Talk a bit about how your concept of culture has changed over the years.

In fields like mine, in particular, we used to focus on "Culture" with a capital "C"—East versus West, for example, or Judeo-Christian versus Islamic or Confucian or Buddhist or Asian or Oriental "civilization." We still do this with our trendy "clash of civilizations" rhetoric. My initial attraction to Japan was very much tied up with Zen aesthetics, and I do appreciate these high cultures. Increasingly, however, I find greater challenge and pertinence in the "small-c" cultures that cut across "capital-C" boundaries—cultures of war and peace, for example, or cultures of authority, hierarchy, patriotism, mass mobilization, victim consciousness, consensus, protest, creativity, kindness, what have you.

What makes this kind of study more interesting?

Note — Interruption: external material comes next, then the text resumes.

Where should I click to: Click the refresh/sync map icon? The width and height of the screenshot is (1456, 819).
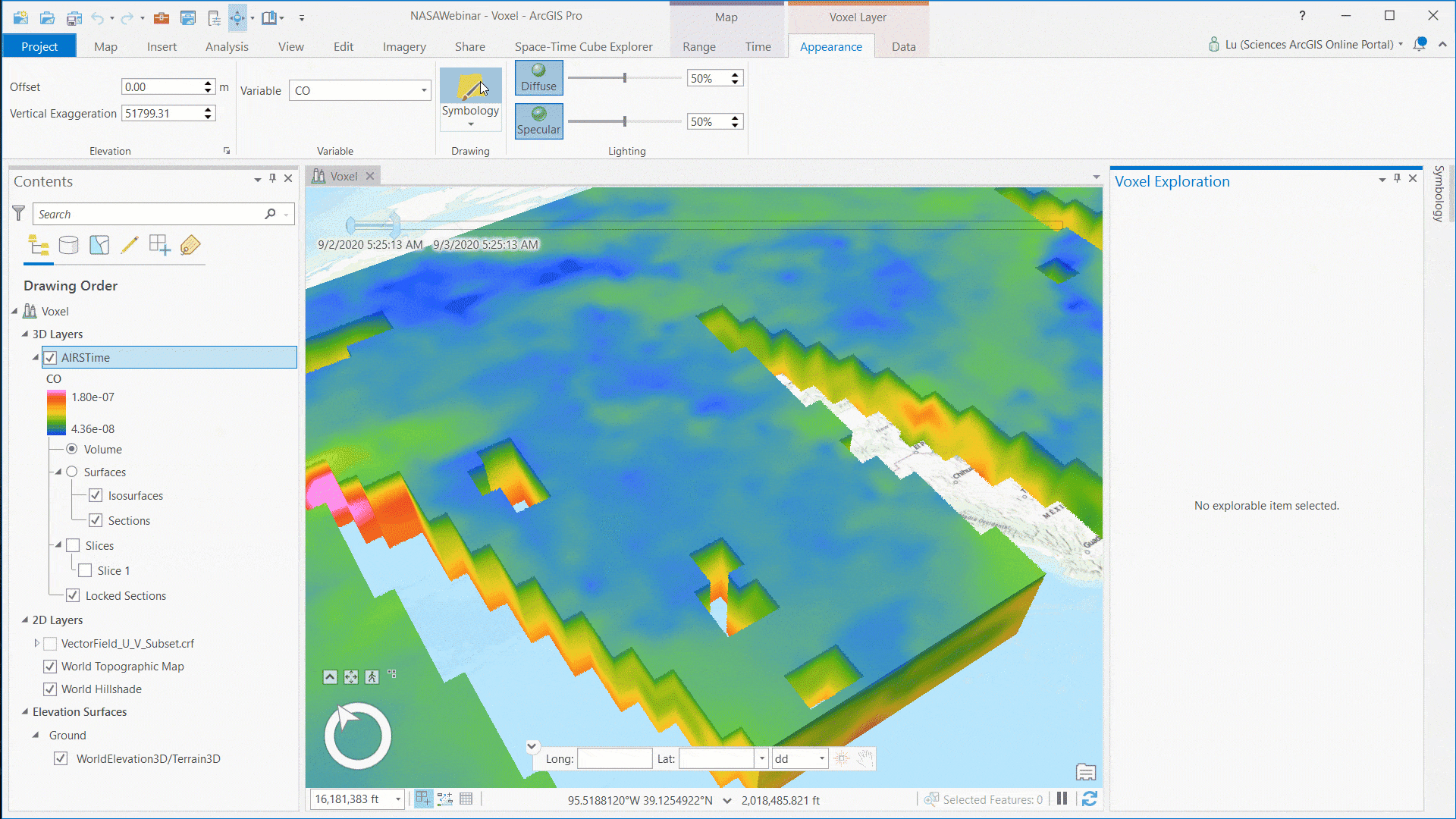(1090, 798)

Cultural analysis of the "capital-C" sort almost always stops at a rarefied level of abstraction and idealization. It also tends to discourage genuinely rigorous cross-cultural analysis and encourage instead a simplistic "on the one hand, on the other hand" mindset that fixates on differences rather than similarities among peoples and cultures. We constantly encounter this sort of stereotyping: "Whereas Westerners have a deep tradition of respect for individualism and human rights, Oriental peoples are consensual and group oriented, and do not place great value on the individual." What a gross level of generalization! We homogenize and romanticize ourselves, gloss over a few millennia of our actual history, turn "the Rest" into a monolithic and unchanging entity, and season the whole mix with an undisguised sense of moral superiority. And, of course, non-Western cultural essentialists—including many Japanese—buy into this same sort of "clash of civilizations" mentality from their own perspectives. It makes for bad history and a parochial understanding of the world.

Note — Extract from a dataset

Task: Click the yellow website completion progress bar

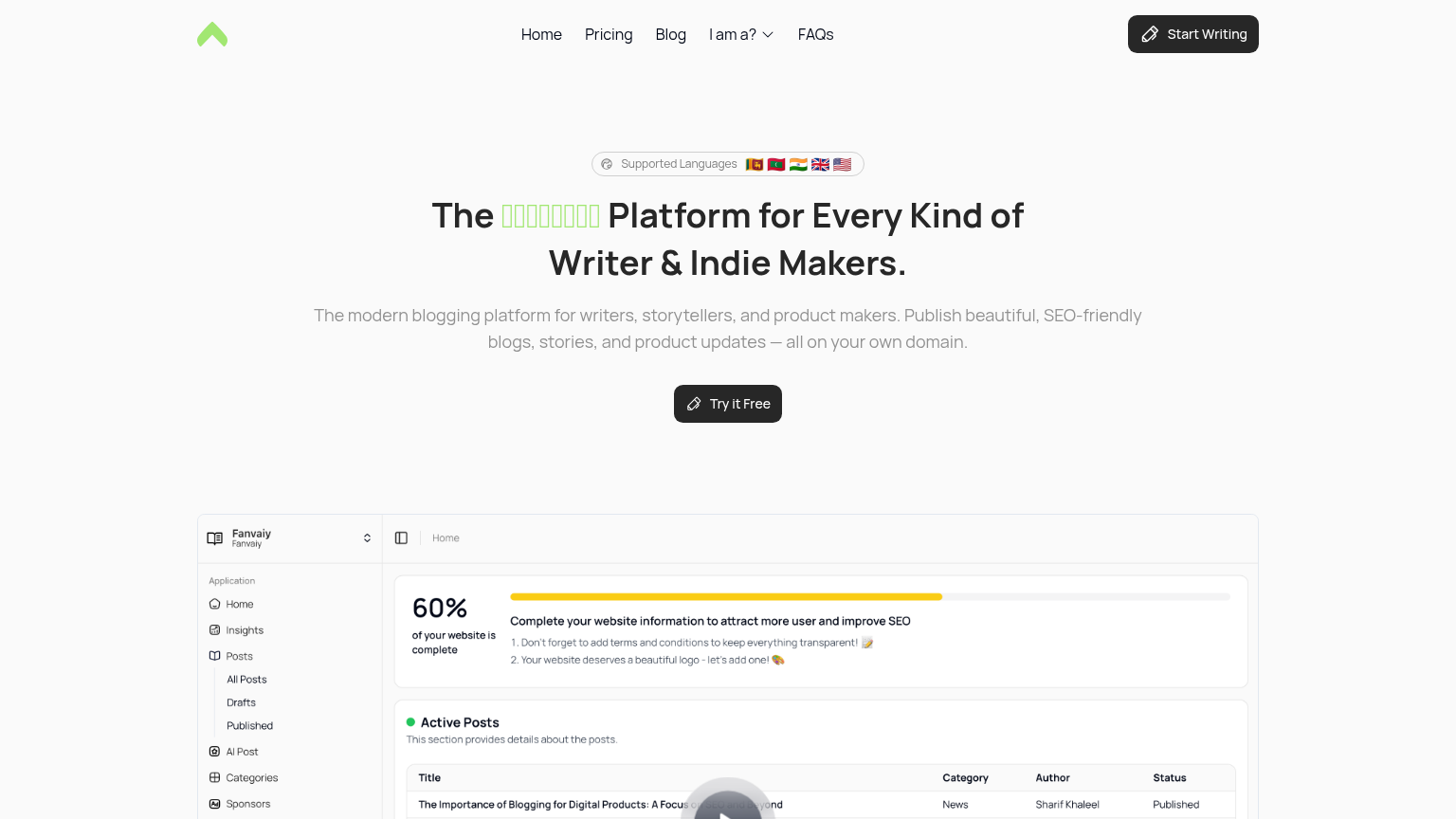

How would this apply to current affairs?

Take the way so many Americans, including the mainstream media, have responded to September 11. We postulate an equation between the terror bombing of civilians and fundamentalist Islamic disregard for human life, and contrast this to our own humane Judeo-Christian tradition. But this is nonsense. By the end of World War II, major combatants in the Allied as well as Axis camps were targeting civilians to destroy enemy morale, and it was the United States itself that raised terror bombing to an art during the last year of the war against Japan. American airmen, who referred to their air raids as "burn jobs," incinerated over sixty cities before the atomic bombs were dropped on Hiroshima and Nagasaki. Indeed, while Americans routinely compare the crimes of September 11 to Japan's attack on Pearl Harbor sixty years earlier, an article buried in the New York Times evoked this contrary analogy in a striking way. It reported that prior to September 11, the C.I.A. intercepted "a cryptic message . . . from a member of Al Qaeda, who boasted that Osama Bin Laden was planning to carry out a 'Hiroshima' against America." But even while appropriating for the World Trade Center site the terminology of "Ground Zero" that previously was used in reference to Hiroshima, most Americans simply cannot process the terrible logic of this analogy.

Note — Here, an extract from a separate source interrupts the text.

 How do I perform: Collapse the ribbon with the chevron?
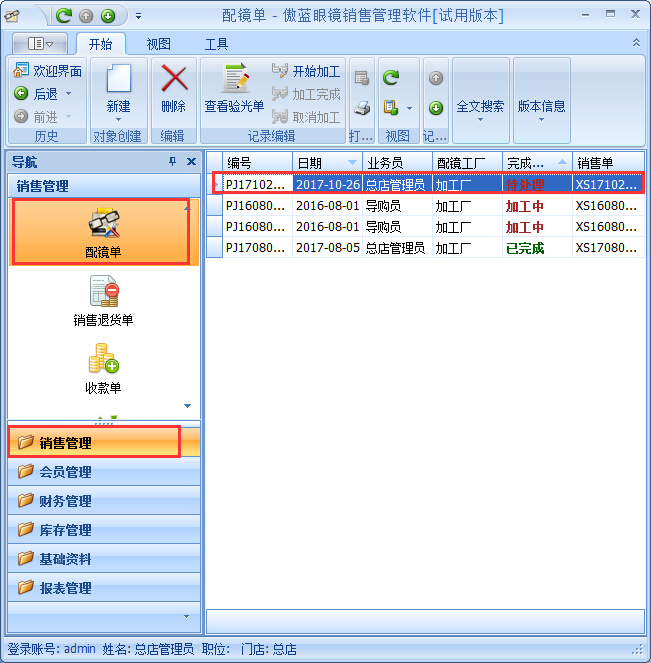pyautogui.click(x=636, y=43)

If you are locked into a clash-of-civilizations mentality, you rarely contemplate the patterns of behavior that cut across religion, ethnicity, nationality, and "deep history" itself to shape our present-day world. In this case, these would include cultures of power, violence, terror, and indoctrination—shared cultures, to our shame, of indifference to the suffering of others. Of course there are differences, including cultural differences in the more traditional sense. But these are not, in and of themselves, determinative.

You paint a dark picture.

Well, these are dark times. In Embracing Defeat, I dealt at length with the cultures of "peace and democracy" that the Americans promoted and most Japanese embraced in the years immediately following Japan's defeat in World War II. We can point to a great deal that is bright and constructive in recent history, too. Now, however, we seem imperiled, from all sides, by appalling cultures of violence.